Mr York said his decision to leave the service had not been an easy one and follows “much soul searching” with his family.
“There are so many compelling reasons to stay. However, anyone in policing will know, the impact of this job on you and your family cannot be under-estimated,” he said. “It has been through their unwavering support that I have been able to carry out my public duty for all these years and now is the right time for me to give back. Knowing the challenges of policing so well, my colleagues will always have my undaunted support and admiration for the difference they make every day.”
Sussex police and crime commissioner (PCC) Katy Bourne said she had been pleased to appoint Mr York to lead Sussex Police as chief constable for the past six years.
“I have really enjoyed working with him throughout my years as PCC and have tremendous respect for his integrity, his enthusiasm for digital innovation and especially his commitment to equality and diversity in policing,” she added.

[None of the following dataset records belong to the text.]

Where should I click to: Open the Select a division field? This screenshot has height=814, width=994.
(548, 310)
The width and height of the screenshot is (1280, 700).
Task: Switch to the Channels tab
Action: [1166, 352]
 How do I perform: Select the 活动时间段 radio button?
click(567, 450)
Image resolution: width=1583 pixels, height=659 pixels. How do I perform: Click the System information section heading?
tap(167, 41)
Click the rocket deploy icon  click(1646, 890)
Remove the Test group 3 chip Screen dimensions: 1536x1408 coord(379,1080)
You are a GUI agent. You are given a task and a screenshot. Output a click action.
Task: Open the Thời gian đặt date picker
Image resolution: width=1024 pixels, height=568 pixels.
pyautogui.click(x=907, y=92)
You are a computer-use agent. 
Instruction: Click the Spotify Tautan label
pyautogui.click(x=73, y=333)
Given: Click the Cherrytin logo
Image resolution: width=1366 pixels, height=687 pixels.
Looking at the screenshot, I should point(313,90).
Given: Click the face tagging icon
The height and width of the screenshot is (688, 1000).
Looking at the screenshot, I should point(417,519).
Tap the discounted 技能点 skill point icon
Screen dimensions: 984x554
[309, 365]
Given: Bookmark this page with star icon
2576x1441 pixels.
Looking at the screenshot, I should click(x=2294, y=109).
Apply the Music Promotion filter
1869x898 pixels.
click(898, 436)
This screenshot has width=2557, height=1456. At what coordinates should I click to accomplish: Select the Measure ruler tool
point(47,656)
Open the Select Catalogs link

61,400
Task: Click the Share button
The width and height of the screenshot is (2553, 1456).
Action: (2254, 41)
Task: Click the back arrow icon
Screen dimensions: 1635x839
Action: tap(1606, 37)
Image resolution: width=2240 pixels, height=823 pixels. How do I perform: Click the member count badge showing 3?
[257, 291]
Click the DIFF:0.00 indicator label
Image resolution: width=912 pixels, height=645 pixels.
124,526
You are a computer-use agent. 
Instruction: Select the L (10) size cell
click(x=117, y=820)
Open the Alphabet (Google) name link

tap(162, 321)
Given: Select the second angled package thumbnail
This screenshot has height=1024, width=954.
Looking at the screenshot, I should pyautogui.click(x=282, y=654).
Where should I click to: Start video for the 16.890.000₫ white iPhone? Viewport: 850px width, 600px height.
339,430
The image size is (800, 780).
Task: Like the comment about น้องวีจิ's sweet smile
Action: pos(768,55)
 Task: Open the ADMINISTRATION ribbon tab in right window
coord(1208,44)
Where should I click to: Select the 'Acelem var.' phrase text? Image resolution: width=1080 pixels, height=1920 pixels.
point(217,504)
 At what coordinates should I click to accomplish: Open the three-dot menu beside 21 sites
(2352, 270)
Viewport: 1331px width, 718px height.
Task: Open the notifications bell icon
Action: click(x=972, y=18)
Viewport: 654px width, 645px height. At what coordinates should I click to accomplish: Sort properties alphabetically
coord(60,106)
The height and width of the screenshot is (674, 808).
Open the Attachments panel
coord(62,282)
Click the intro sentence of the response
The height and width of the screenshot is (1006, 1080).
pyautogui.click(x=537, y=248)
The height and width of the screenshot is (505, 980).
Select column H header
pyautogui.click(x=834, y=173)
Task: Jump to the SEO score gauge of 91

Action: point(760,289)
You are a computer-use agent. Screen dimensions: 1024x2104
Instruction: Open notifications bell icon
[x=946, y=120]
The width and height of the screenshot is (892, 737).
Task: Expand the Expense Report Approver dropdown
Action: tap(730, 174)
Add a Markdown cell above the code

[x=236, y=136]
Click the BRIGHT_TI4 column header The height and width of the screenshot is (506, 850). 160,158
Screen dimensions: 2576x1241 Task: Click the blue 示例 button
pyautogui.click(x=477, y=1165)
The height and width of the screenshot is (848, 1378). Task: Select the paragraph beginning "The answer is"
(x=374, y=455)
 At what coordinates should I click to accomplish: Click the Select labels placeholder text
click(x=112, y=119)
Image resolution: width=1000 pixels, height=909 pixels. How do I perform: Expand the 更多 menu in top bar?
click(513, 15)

“Mr York had to lead the force through a major transformation in local policing that was undeniably difficult for officers and staff and often unpopular with our communities. To his enormous credit, he has listened to the public and to me, and delivered on the promise to improve policing visibility in our neighbourhoods now that more resources have become available.
“During his tenure as chief constable, Sussex Police has made huge strides in how it deals with domestic violence, rape and sexual assault and with previously under-reported crimes like stalking.”
Ms Bourne said Mr York has instituted an “agile culture of learning and continuous improvement, which his successor can build on”.
“I’d like to thank him for his candour in our weekly meetings and recognise his genuine commitment to his staff and to keeping the public safe,” she said. “I wish him every success in the next step in what has been an exemplary and selfless career in public service.”
Mr York started his police service in Maidstone with Kent Police in 1990 and was promoted through a number of operational areas, leaving as head of Special Branch in 2004.
He was appointed assistant chief constable with South Wales Police in 2005 where he was the lead for local policing, operational policing and crime and also led the Welsh counter-terrorism and serious and organised crime teams. He was appointed deputy chief constable at Sussex Police in 2008 and became chief constable in 2014.
Sussex Police said Mr York had been a “leading light nationally” in promoting equality policing, adding: “He is a champion of inclusive employment across all aspects of diversity with Sussex Police regularly featuring in the Stonewall top 100 employers.
“As UN Women’s global law enforcement champion for HeForShe, Mr York has secured a pledge from every force to promote greater representation of women in senior roles and tackle gender-based violence. He has received special recognition for his work in advancing gender equality in policing.”
Mr York is vice-chair of the National Police Chiefs’ Council and the National Police Business Area lead for workforce futures. He also led the Minerva programme, providing opportunity for 25 forces to work towards using common business processes.
He is the national senior responsible officer for Digital First, identifying the best way for the digital transfer of evidence through policing and across to the criminal justice system, and for intellectual property crime.
Mr York, who is a trustee of the Police Arboretum Memorial Trust, the charity behind plans for the UK’s first national police memorial, will leave in the summer.
Ms Bourne is expected to announce details of the procedure to recruit the next chief constable in the coming weeks.